Sweet & Hoffs Live "Under The Covers"
By DJ M on April 30th, 2006
In Miscellaneous Music
CHICAGO SUN TIMES "I called Matthew up about two years ago to sing with the Bangles one night at [the L.A. club] McCabes,” says Susanna Hoffs. “We were doing a fund-raiser -- and he mentioned to me during a break in rehearsal that he always wanted to produce a solo record for me. He was thinking about his early days of listening to the 'Rainy Day' record, and that's how he first heard me."
"When we decided to do this covers album, the thing that was so bizarre was that the first thing he said was, 'Well, what are your ideas about songs?' And I said, "What about 'She May Call You Up' by the Left Banke?' And he just went, 'That is so weird! That's the first one on my list!' He actually had a little handwritten list, as did I. We had both listed a ton of songs, and it was really fun trying them out. When you're obsessed with music from that time anyway, it's just so much fun to try and play those songs."
"The challenge of living up to these songs was fantastic, special and magical," Hoffs says. "Many of the originals were done very quickly using what we would think of now as very primitive equipment, but there is so much heart, melody, sophistication and arrangement genius."

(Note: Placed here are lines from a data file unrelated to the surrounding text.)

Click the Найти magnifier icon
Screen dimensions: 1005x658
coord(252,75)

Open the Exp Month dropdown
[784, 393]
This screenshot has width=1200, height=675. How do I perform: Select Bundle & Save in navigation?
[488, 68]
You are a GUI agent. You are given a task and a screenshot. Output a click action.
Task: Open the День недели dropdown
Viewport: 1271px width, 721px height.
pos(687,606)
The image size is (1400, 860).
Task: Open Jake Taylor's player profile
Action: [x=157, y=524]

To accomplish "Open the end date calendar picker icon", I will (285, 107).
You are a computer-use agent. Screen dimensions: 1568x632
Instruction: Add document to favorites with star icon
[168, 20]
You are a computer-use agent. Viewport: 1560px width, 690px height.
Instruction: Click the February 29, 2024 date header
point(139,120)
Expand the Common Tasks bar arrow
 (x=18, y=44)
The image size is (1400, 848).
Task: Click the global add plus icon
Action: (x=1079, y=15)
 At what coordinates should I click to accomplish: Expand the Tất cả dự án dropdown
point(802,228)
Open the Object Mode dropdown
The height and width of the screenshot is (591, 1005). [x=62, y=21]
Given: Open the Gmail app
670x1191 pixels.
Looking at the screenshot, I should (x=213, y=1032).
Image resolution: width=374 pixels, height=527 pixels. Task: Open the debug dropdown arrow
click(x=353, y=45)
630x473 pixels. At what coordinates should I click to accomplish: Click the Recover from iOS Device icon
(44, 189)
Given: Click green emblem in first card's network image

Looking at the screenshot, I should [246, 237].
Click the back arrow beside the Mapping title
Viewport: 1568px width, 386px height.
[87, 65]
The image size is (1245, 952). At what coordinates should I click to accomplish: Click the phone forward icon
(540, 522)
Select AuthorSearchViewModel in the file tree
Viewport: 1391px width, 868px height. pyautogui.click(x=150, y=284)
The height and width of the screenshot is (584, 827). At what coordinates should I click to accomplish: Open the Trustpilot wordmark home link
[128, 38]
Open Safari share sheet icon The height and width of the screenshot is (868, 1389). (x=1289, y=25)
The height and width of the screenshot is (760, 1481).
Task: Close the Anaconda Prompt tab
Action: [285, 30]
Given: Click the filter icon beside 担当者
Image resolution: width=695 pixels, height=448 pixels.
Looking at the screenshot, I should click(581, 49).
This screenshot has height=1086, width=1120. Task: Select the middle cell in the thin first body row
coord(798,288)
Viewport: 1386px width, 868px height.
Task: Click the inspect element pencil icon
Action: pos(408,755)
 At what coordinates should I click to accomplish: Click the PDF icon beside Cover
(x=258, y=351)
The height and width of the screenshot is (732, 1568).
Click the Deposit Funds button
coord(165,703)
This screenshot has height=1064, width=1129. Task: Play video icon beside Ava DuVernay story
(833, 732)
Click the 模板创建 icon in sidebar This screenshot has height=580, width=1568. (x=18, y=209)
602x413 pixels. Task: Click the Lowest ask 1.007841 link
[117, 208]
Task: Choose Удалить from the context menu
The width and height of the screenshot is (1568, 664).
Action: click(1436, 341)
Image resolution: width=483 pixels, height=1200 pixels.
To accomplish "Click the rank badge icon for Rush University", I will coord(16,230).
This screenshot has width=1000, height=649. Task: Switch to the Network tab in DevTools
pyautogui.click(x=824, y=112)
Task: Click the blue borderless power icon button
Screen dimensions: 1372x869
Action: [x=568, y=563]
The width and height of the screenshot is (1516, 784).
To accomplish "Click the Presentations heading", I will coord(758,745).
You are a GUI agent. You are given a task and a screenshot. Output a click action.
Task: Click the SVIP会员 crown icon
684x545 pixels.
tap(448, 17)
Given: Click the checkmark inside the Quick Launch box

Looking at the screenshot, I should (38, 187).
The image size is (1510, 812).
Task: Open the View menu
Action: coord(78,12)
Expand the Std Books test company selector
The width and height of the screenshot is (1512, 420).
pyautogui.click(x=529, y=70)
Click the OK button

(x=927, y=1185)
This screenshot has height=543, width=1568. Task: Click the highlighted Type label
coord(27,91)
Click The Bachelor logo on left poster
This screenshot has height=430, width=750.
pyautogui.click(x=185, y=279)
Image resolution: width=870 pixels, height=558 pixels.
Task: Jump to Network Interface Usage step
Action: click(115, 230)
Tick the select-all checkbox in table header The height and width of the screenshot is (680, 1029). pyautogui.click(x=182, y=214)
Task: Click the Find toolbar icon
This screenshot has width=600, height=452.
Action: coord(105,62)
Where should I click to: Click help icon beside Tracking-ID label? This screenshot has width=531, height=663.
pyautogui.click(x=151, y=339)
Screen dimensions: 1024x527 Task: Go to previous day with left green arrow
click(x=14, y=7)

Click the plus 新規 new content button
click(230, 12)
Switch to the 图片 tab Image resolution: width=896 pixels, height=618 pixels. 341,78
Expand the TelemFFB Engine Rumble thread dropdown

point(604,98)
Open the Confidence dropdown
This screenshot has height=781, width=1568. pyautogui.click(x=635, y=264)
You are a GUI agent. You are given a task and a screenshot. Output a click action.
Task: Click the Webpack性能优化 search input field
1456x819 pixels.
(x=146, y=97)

"When you say the album sounds 'vital and alive,' that's really what we were going after," Matthew Sweet says. "In some ways, we were pretty traditional about how we did everything, because we really wanted to capture what made these songs good in the first place, which is very often that sense of being 'vital and alive.' But I think it's worth stressing that it wasn't like we were fearing this giant mantle of, 'Oh my God, we're covering these amazing things and everyone is going to judge us.' We were sort of blissfully ignoring that and doing our own little thing."
"I don't really know what I'm going to do with my next [solo] record -- if I need a label at all," Sweet says. "A couple of years ago, when we were promoting that Thorns record that I made with Pete Droge and Shawn Mullins, it was a thing where Columbia begged us to make this record, and we worked really, really hard and sold a couple of hundred thousand copies. But that was failure to everybody at the company, and it all just seems wrong."
Adds Hoffs: "Having been there and done that with all of the ways that records are put out and the kind of huge marketing machine that you go through ... Well, we've seen it all, and sometimes it works and sometimes it doesn't, and this time we just wanted to make this music for fun. We just wanted to make a record that we love, and we did, and I hope that everybody can hear that."